▶ [Try it]: Among the entries below, extract exactly the lines that run from the one with "La expareja de" through the one with "Sucesos (900, 1570)", both ends included.

Given records below:

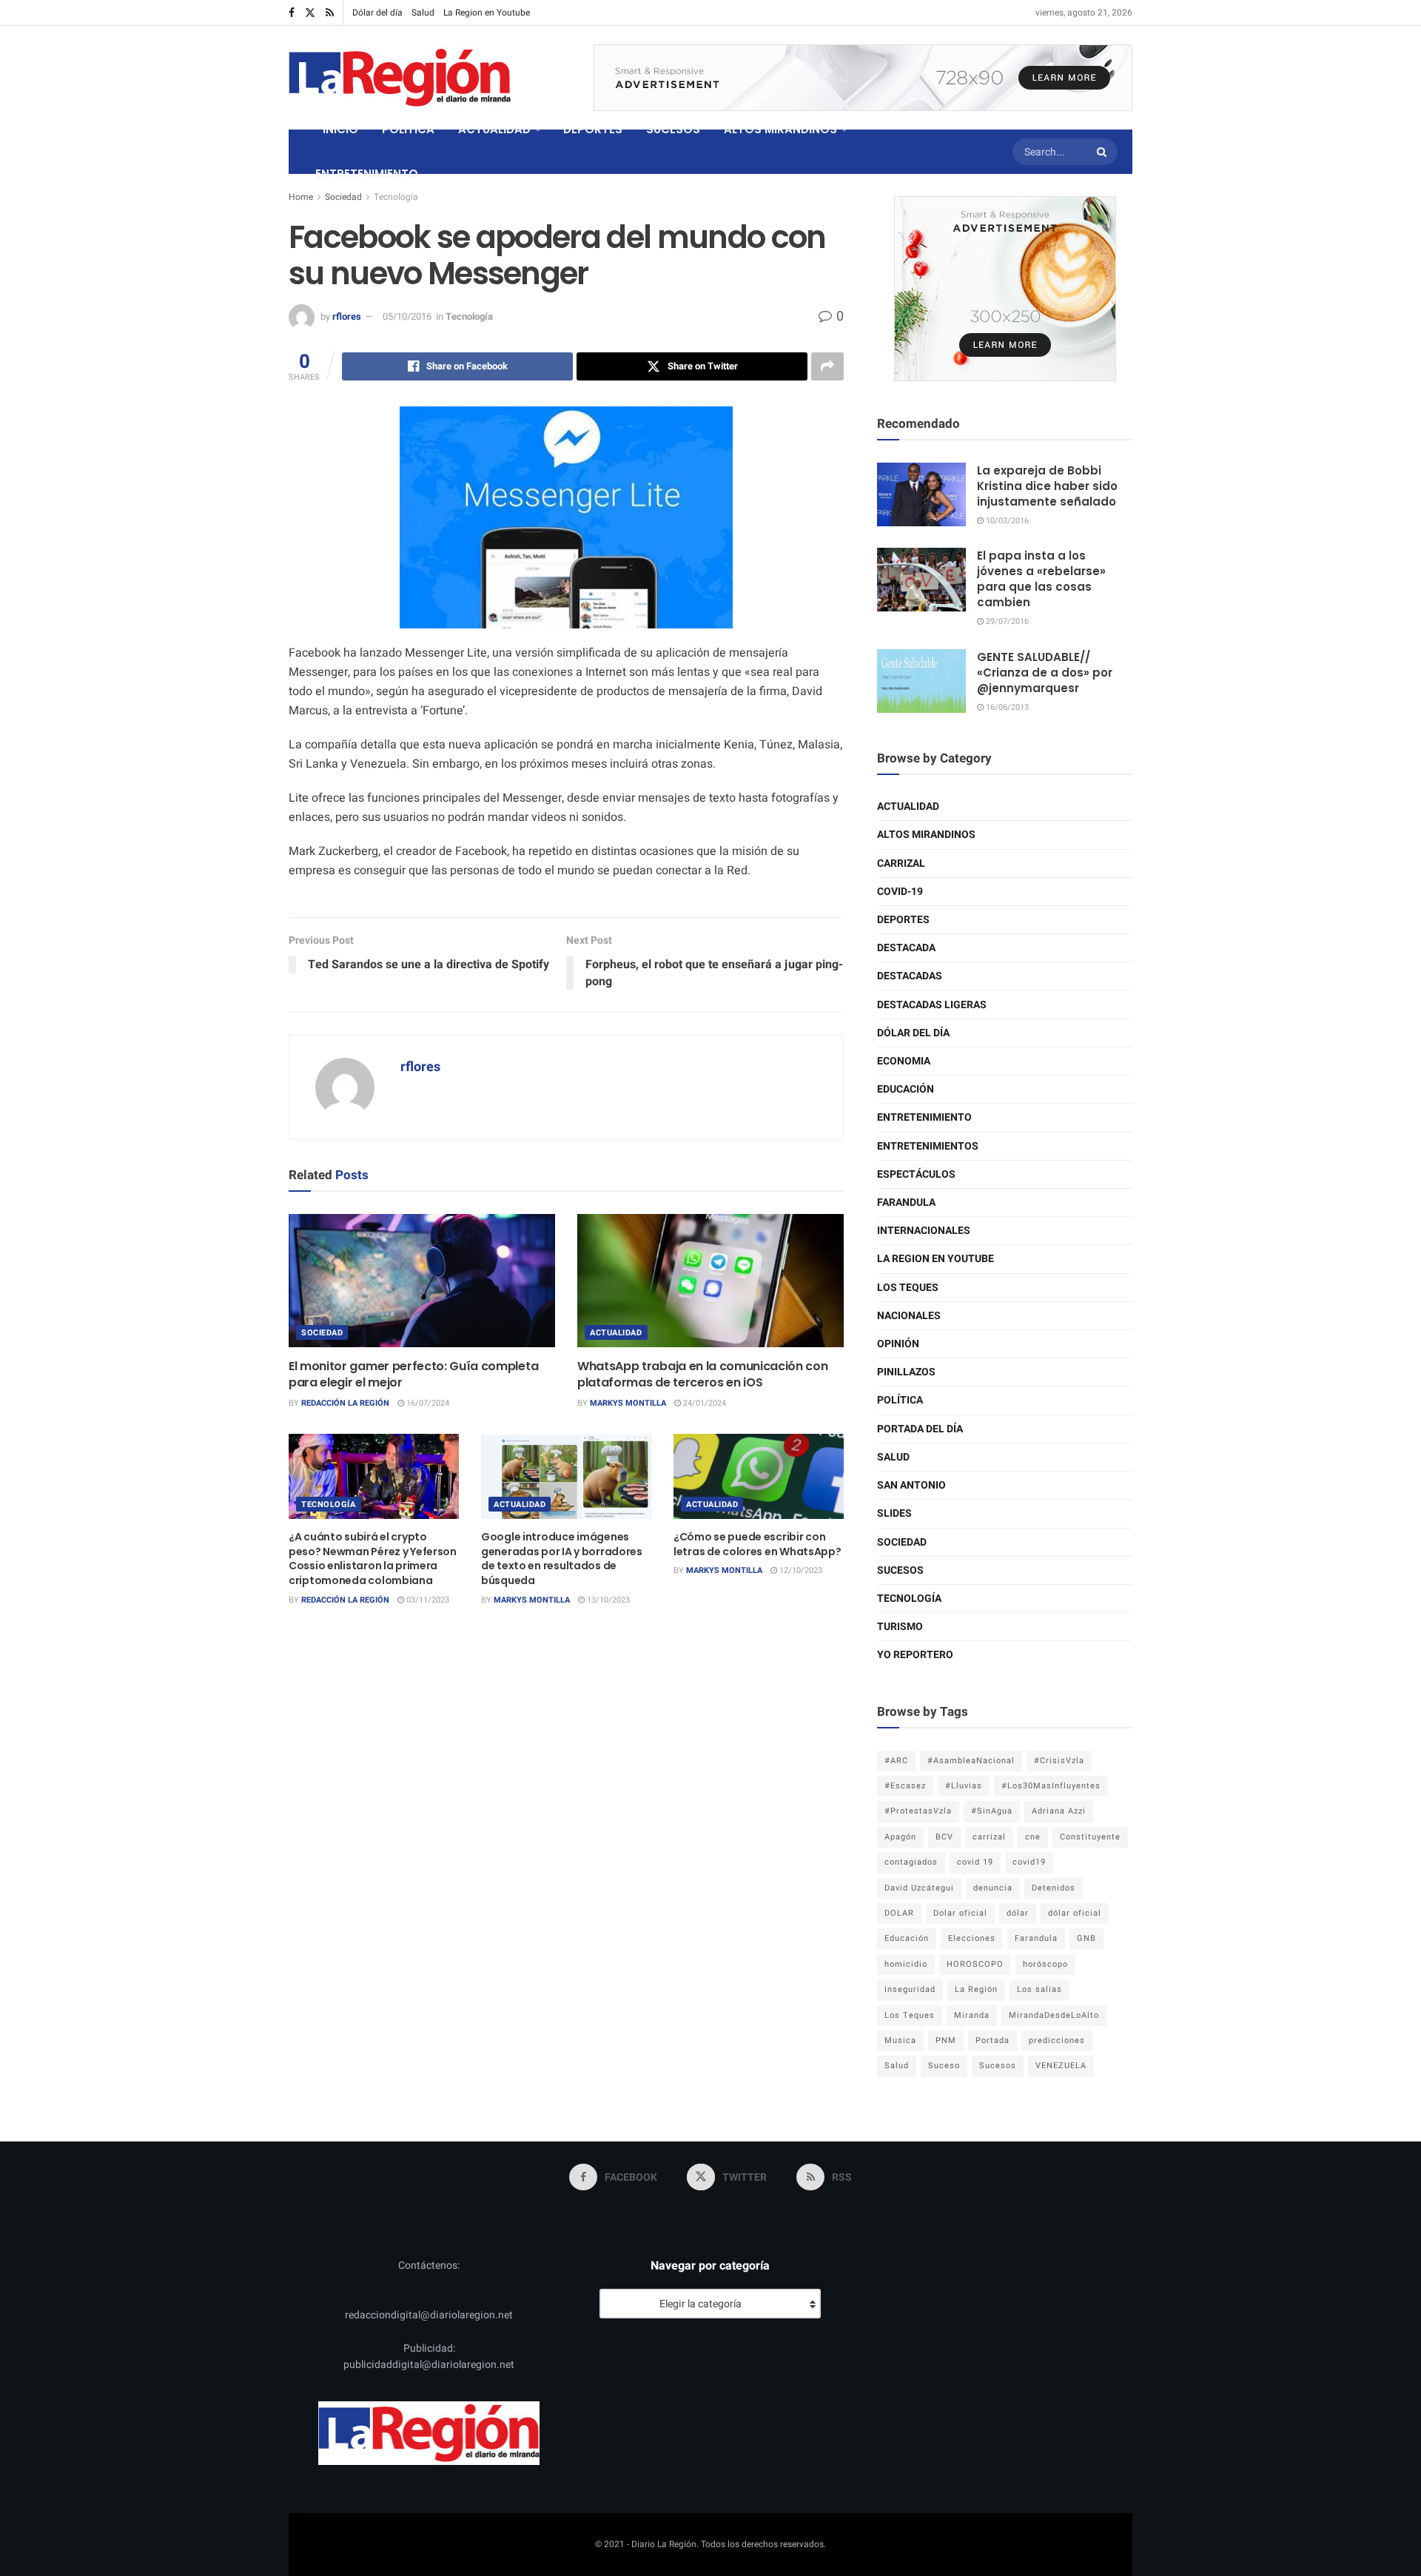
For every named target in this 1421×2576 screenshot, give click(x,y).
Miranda (972, 2015)
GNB (1086, 1938)
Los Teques (907, 1287)
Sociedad (343, 197)
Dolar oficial (960, 1913)
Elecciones (971, 1938)
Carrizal (901, 863)
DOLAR (899, 1913)
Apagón (900, 1837)
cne (1033, 1837)
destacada (906, 948)
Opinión (898, 1344)
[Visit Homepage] (400, 78)
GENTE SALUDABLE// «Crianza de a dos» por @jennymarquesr (1044, 672)
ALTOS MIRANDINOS (780, 129)
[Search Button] (1103, 151)
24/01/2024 (703, 1403)
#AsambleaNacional (971, 1760)
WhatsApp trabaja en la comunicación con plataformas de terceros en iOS (702, 1374)
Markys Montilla (628, 1403)
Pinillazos (906, 1372)
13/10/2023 (607, 1600)
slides (894, 1513)
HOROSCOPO (975, 1964)
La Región (976, 1989)
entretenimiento (924, 1117)
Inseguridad (909, 1989)
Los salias (1039, 1989)
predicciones (1057, 2040)
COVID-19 (900, 891)
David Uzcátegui (919, 1888)
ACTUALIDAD (494, 129)
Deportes (903, 920)
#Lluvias (963, 1786)
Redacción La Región (345, 1403)
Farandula (906, 1202)
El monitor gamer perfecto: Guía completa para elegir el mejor (413, 1374)
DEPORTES (592, 129)
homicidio (905, 1964)
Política (900, 1400)
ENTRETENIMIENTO (366, 173)
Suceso (944, 2065)
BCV (944, 1837)
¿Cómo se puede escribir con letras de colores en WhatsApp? (757, 1544)
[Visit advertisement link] (863, 77)
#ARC (896, 1760)
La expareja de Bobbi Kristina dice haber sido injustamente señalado (1047, 486)
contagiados (911, 1862)
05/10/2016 (407, 316)
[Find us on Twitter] (310, 13)
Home (301, 197)
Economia (903, 1061)
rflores (346, 316)
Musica (900, 2040)
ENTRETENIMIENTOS (927, 1146)
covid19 (1029, 1862)
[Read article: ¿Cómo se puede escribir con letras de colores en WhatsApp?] (758, 1476)
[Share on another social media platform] (827, 366)
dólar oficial (1074, 1913)
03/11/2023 (426, 1600)
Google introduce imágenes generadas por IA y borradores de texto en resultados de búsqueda (561, 1558)
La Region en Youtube (486, 12)
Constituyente (1090, 1837)
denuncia (992, 1888)
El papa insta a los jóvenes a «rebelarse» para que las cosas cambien (1041, 579)
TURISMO (900, 1626)
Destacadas (909, 976)
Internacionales (923, 1230)
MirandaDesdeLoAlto (1054, 2015)
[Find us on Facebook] (292, 13)
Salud (422, 12)
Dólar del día (377, 12)
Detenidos (1053, 1888)
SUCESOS (673, 129)
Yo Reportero (915, 1655)
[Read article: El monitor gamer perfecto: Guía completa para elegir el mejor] (422, 1280)
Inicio (340, 129)
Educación (905, 1089)
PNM (945, 2040)
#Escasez (905, 1786)
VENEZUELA (1060, 2065)
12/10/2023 (799, 1570)
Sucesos (900, 1570)
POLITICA (408, 129)
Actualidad (616, 1332)
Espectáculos (916, 1174)
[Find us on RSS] (330, 13)
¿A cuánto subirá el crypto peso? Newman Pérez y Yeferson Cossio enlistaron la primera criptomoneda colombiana (373, 1558)
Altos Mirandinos (926, 834)
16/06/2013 (1006, 707)
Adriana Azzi (1059, 1811)
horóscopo (1045, 1964)
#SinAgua (991, 1811)
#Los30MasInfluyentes (1051, 1786)
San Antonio (911, 1485)
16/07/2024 (426, 1403)
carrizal (989, 1837)
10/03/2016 (1006, 520)
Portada (992, 2040)
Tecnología (396, 197)
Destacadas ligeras (932, 1005)
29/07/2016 (1006, 621)
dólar (1018, 1913)
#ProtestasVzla (918, 1811)
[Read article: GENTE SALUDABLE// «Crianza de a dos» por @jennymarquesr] (921, 681)
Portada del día (920, 1429)
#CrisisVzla (1059, 1760)
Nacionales (909, 1316)
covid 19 (975, 1862)
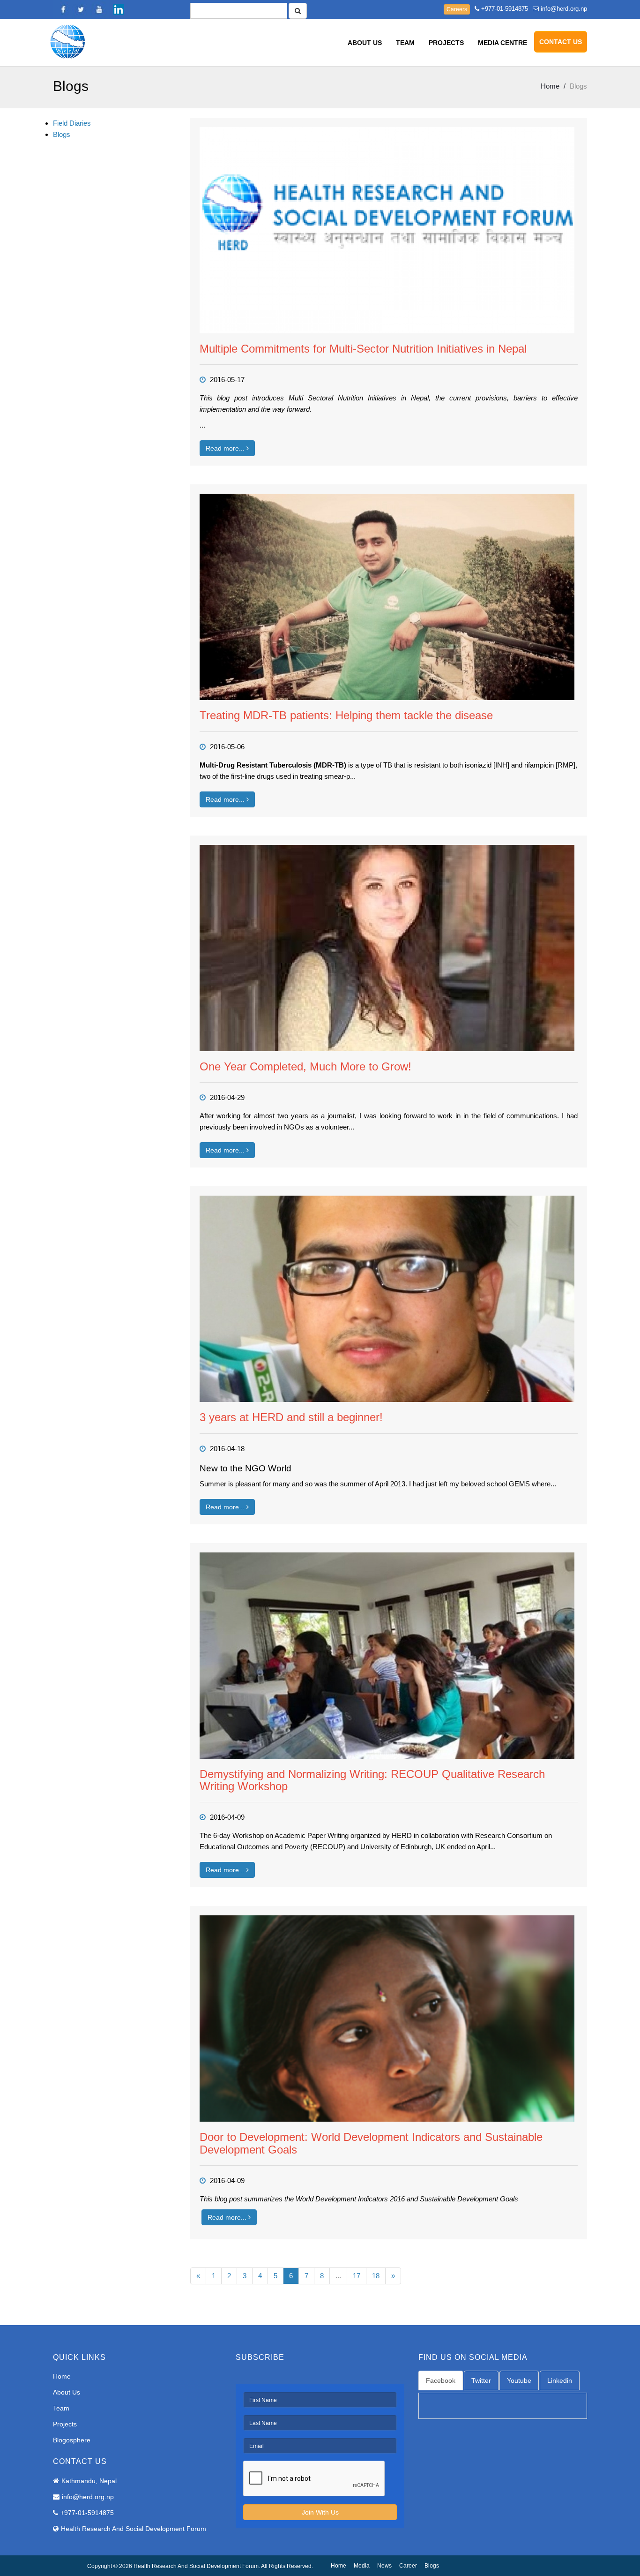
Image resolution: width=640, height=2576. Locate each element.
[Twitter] (81, 9)
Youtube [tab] (519, 2380)
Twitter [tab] (481, 2380)
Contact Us (560, 41)
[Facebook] (62, 9)
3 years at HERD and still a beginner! (291, 1417)
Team (405, 42)
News (384, 2565)
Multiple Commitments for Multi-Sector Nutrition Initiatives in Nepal (363, 348)
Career (408, 2565)
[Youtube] (99, 9)
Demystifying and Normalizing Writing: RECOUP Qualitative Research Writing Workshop (372, 1780)
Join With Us (320, 2512)
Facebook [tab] (440, 2380)
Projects (446, 42)
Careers (457, 9)
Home (550, 86)
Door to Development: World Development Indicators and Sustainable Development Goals (371, 2143)
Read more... (226, 448)
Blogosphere (71, 2440)
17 (356, 2276)
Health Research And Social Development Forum (133, 2528)
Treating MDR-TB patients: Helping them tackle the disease (346, 715)
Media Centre (502, 42)
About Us (365, 42)
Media (362, 2565)
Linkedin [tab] (559, 2380)
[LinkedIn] (118, 9)
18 (376, 2276)
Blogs (61, 134)
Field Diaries (72, 123)
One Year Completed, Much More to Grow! (305, 1066)
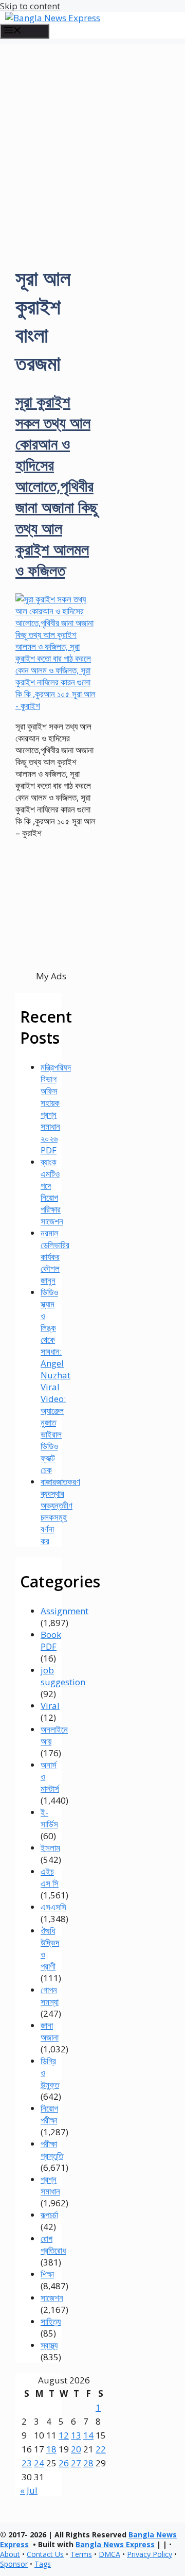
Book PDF (51, 1640)
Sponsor (14, 2564)
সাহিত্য (51, 2321)
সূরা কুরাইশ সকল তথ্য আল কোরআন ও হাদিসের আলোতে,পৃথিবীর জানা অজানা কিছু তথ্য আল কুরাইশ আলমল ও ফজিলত (56, 486)
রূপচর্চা (49, 2215)
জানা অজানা (50, 2031)
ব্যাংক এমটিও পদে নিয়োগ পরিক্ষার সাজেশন (52, 1191)
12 (64, 2435)
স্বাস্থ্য (49, 2345)
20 (76, 2449)
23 (27, 2463)
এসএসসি (53, 1907)
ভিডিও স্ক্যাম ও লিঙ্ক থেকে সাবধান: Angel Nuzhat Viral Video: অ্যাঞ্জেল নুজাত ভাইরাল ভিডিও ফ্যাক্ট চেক (55, 1381)
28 (88, 2463)
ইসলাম (50, 1848)
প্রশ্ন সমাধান (50, 2185)
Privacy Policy (149, 2554)
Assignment (64, 1611)
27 (76, 2463)
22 (101, 2449)
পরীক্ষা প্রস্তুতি (52, 2150)
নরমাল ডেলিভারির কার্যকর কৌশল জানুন (55, 1256)
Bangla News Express (115, 2544)
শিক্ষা (47, 2274)
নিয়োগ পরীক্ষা (49, 2114)
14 (88, 2435)
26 (64, 2463)
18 (51, 2449)
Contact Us (45, 2554)
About (10, 2554)
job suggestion (63, 1676)
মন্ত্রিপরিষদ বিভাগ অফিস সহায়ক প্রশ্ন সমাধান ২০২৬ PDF (56, 1108)
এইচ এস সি (50, 1877)
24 (39, 2463)
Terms (81, 2554)
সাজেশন (52, 2298)
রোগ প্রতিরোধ (53, 2244)
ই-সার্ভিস (49, 1818)
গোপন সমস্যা (50, 1996)
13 (76, 2435)
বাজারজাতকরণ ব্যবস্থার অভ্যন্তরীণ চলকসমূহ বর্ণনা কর (60, 1511)
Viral (50, 1705)
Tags (42, 2564)
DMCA (109, 2554)
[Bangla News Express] (52, 18)
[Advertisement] (92, 136)
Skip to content (30, 6)
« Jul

End of Given records.

▶ [Finished task]:
La expareja de Bobbi Kristina dice haber sido injustamente señalado (1047, 486)
contagiados (911, 1862)
05/10/2016 (407, 316)
[Find us on Twitter] (310, 13)
Home (301, 197)
Economia (903, 1061)
rflores (346, 316)
Musica (900, 2040)
ENTRETENIMIENTOS (927, 1146)
covid19 (1029, 1862)
[Read article: ¿Cómo se puede escribir con letras de colores en WhatsApp?] (758, 1476)
[Share on another social media platform] (827, 366)
dólar oficial (1074, 1913)
03/11/2023 (426, 1600)
Google introduce imágenes generadas por IA y borradores de texto en resultados de búsqueda (561, 1558)
La Region en Youtube (486, 12)
Constituyente (1090, 1837)
denuncia (992, 1888)
El papa insta a los jóvenes a «rebelarse» para que las cosas cambien (1041, 579)
TURISMO (900, 1626)
Destacadas (909, 976)
Internacionales (923, 1230)
MirandaDesdeLoAlto (1054, 2015)
[Find us on Facebook] (292, 13)
Salud (422, 12)
Dólar del día (377, 12)
Detenidos (1053, 1888)
SUCESOS (673, 129)
Yo Reportero (915, 1655)
[Read article: El monitor gamer perfecto: Guía completa para elegir el mejor] (422, 1280)
Inicio (340, 129)
Educación (905, 1089)
PNM (945, 2040)
#Escasez (905, 1786)
VENEZUELA (1060, 2065)
12/10/2023 (799, 1570)
Sucesos (900, 1570)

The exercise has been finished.